··· INPUT DATA ···
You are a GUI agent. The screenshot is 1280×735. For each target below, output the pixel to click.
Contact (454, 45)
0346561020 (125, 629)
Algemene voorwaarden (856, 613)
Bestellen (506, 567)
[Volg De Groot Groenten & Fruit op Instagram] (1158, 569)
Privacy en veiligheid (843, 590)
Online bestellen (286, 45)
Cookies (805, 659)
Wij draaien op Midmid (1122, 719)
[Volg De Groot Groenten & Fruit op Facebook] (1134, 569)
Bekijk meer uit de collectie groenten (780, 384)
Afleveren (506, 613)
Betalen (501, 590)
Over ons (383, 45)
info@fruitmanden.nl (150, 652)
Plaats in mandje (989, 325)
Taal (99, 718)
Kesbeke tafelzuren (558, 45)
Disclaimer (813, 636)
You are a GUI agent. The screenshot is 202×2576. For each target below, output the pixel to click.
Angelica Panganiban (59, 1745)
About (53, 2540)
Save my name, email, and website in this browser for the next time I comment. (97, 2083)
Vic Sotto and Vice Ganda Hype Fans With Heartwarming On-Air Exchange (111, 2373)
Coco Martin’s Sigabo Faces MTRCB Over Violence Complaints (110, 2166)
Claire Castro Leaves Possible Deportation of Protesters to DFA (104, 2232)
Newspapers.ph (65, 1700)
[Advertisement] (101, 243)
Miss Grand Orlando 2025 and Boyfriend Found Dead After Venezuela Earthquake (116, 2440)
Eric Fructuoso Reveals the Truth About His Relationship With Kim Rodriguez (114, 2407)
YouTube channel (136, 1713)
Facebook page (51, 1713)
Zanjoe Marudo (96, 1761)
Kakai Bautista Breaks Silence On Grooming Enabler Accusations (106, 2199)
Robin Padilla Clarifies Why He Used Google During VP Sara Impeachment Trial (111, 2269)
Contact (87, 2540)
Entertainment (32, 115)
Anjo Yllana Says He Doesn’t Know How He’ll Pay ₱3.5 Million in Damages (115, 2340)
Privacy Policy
···
**YOUR INSTRUCTIONS**
Begin with the line containing "Vic Sotto and" and repeat each line exactly until the records above end.

**YOUR RESPONSE**
Vic Sotto and Vice Ganda Hype Fans With Heartwarming On-Air Exchange (111, 2373)
Coco Martin’s Sigabo Faces MTRCB Over Violence Complaints (110, 2166)
Claire Castro Leaves Possible Deportation of Protesters to DFA (104, 2232)
Newspapers.ph (65, 1700)
[Advertisement] (101, 243)
Miss Grand Orlando 2025 and Boyfriend Found Dead After Venezuela Earthquake (116, 2440)
Eric Fructuoso Reveals the Truth About His Relationship With Kim Rodriguez (114, 2407)
YouTube channel (136, 1713)
Facebook page (51, 1713)
Zanjoe Marudo (96, 1761)
Kakai Bautista Breaks Silence On Grooming Enabler Accusations (106, 2199)
Robin Padilla Clarifies Why He Used Google During VP Sara Impeachment Trial (111, 2269)
Contact (87, 2540)
Entertainment (32, 115)
Anjo Yllana Says He Doesn’t Know How He’ll Pay ₱3.5 Million in Damages (115, 2340)
Privacy Policy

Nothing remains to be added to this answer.